Report every line of the records below that contains the word "orange", copying each line in full.

________

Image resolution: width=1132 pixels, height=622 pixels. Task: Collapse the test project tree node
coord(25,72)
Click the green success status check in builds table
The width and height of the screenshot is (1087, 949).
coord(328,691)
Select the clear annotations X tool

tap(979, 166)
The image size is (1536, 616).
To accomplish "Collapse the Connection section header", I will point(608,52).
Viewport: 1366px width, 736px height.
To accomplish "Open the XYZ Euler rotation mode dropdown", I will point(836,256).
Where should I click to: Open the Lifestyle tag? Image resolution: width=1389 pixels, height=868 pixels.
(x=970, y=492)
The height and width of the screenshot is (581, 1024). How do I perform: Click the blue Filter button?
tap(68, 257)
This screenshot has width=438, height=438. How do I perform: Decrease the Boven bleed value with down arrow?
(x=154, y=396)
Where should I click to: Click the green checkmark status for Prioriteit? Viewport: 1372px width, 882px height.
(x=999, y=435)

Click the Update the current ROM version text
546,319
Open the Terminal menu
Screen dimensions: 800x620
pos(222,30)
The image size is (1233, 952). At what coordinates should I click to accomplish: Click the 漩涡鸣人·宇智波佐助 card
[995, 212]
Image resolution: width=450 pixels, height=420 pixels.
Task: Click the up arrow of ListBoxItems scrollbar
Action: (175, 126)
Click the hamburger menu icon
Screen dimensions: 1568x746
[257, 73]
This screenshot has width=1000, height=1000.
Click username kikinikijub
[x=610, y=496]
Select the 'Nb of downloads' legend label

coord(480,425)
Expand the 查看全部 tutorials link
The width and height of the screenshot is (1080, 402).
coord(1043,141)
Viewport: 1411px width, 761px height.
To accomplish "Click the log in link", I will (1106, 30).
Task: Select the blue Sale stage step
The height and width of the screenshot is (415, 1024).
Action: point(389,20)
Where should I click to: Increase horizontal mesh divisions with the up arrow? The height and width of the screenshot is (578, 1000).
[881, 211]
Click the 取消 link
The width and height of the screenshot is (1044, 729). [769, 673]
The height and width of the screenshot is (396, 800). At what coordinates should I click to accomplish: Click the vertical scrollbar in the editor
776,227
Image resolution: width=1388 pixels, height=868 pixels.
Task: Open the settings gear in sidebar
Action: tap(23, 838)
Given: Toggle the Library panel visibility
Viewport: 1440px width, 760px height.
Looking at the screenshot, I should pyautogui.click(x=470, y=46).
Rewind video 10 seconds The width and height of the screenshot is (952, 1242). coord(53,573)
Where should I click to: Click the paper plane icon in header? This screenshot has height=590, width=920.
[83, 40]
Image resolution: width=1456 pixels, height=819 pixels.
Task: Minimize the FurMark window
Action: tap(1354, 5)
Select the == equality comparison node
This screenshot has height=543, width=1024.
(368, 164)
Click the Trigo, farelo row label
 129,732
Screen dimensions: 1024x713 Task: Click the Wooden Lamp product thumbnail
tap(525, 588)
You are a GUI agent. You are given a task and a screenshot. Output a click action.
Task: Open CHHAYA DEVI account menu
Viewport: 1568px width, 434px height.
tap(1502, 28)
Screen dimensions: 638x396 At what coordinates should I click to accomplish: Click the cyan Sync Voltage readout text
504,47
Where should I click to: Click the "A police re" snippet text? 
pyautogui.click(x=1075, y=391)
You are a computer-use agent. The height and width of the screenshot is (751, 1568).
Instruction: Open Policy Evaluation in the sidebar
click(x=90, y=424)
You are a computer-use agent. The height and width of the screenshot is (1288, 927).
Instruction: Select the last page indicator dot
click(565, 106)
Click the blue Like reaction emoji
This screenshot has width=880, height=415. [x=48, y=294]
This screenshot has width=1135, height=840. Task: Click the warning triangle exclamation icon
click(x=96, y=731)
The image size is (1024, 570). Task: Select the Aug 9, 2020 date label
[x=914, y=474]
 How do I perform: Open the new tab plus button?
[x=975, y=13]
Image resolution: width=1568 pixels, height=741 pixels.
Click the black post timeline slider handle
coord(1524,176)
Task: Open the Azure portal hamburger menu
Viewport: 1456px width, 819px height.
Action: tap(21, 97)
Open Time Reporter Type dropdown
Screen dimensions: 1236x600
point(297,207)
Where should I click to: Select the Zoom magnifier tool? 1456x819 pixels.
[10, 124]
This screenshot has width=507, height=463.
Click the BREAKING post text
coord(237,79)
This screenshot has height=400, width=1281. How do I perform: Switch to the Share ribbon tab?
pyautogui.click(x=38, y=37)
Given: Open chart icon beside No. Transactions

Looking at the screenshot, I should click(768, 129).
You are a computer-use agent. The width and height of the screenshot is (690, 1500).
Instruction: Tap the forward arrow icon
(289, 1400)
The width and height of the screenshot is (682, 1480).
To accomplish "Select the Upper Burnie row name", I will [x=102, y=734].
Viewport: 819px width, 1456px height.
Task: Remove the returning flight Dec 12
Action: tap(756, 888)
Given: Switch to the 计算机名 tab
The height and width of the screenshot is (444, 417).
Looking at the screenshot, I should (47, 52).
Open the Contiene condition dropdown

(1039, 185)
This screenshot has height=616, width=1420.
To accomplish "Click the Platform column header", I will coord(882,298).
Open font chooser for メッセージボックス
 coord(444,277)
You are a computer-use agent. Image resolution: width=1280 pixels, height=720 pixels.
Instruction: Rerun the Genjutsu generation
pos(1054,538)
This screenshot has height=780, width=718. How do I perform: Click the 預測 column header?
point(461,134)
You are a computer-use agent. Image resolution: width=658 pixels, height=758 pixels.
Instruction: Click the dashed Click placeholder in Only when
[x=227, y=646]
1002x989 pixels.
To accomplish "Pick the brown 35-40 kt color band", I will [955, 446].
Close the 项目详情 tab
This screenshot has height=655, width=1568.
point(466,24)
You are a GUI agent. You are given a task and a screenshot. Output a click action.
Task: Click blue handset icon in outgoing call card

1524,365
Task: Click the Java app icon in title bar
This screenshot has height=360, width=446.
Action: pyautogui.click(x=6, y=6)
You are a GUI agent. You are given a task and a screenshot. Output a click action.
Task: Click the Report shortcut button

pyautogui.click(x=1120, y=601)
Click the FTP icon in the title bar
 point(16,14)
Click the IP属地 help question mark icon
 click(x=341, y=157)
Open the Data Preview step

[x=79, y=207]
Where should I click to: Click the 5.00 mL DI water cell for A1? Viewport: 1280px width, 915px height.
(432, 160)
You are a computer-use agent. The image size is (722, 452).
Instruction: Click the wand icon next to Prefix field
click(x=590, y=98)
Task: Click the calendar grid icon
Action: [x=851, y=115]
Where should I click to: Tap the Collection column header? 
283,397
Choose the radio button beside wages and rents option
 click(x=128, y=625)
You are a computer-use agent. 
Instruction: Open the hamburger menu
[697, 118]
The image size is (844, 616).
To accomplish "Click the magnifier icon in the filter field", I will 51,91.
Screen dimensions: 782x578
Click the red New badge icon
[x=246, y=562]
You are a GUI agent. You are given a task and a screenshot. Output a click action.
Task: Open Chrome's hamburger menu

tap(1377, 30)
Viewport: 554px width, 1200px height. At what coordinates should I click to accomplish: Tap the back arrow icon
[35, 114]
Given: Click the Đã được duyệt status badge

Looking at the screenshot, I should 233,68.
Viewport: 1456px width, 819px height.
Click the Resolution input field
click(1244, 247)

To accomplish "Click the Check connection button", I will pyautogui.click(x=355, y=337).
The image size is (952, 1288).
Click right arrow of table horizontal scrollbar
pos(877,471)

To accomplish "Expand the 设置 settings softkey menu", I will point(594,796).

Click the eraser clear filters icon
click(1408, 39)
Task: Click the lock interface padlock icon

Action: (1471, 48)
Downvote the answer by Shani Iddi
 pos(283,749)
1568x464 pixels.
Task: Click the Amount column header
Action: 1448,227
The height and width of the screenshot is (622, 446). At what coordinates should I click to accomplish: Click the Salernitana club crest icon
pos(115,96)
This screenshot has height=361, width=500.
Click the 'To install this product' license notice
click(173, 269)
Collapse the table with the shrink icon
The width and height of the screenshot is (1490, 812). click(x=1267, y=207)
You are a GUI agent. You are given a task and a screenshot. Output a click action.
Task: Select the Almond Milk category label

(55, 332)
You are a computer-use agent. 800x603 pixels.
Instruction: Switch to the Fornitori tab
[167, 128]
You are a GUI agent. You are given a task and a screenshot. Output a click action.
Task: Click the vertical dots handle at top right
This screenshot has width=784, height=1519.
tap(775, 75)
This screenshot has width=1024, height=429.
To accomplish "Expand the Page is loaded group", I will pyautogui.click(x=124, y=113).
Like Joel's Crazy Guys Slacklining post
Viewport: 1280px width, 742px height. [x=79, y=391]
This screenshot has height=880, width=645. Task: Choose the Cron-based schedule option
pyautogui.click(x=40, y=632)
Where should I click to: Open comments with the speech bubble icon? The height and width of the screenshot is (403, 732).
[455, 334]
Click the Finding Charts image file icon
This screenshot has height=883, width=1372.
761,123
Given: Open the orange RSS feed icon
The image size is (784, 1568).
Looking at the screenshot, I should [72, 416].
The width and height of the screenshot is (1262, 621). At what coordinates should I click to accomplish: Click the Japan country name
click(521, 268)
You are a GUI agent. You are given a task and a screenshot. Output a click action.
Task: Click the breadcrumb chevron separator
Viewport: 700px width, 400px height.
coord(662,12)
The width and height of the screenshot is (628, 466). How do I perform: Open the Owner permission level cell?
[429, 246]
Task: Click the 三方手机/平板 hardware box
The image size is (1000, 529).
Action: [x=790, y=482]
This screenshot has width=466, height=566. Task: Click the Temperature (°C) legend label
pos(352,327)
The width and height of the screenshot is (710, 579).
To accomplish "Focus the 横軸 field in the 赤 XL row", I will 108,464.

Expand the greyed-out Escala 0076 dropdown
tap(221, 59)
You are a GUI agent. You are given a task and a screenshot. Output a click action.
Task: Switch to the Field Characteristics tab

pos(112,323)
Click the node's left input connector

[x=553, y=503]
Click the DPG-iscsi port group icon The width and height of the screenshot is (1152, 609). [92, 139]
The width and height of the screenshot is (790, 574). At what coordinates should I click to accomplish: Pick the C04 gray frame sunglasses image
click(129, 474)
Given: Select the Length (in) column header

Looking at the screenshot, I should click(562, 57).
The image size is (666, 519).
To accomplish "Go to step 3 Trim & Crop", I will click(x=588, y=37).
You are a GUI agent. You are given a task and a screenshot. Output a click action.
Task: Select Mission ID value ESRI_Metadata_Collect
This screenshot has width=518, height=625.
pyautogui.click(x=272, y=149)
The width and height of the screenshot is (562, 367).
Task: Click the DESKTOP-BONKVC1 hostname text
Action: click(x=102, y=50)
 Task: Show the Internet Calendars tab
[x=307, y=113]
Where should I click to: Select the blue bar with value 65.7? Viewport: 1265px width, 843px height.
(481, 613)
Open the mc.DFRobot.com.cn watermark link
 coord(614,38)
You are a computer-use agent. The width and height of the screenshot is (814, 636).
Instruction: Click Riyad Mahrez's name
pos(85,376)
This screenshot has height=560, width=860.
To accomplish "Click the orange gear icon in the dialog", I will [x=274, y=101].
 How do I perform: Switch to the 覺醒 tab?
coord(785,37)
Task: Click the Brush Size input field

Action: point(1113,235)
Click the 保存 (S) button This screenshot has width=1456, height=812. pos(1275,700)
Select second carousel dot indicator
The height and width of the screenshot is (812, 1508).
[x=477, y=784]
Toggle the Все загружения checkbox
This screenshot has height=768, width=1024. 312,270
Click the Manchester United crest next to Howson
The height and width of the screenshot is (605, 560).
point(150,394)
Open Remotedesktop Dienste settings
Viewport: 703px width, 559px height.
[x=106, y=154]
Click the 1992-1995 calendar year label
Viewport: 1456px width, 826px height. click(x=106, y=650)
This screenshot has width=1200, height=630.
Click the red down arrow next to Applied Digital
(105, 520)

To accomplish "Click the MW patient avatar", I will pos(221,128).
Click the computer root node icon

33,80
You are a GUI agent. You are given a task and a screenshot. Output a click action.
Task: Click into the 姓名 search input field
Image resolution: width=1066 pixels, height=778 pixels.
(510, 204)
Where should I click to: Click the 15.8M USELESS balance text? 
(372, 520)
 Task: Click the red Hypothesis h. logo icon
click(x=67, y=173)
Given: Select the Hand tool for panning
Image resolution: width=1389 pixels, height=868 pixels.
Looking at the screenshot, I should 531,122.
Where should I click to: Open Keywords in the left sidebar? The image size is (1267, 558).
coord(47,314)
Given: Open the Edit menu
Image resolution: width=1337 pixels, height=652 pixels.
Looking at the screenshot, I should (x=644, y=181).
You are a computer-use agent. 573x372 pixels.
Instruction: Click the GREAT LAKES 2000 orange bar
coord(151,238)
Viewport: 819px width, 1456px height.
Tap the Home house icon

________

■ **Result of the task**:
Given: Open the orange RSS feed icon
To accomplish "Click the orange gear icon in the dialog", I will [x=274, y=101].
Instruction: Click the GREAT LAKES 2000 orange bar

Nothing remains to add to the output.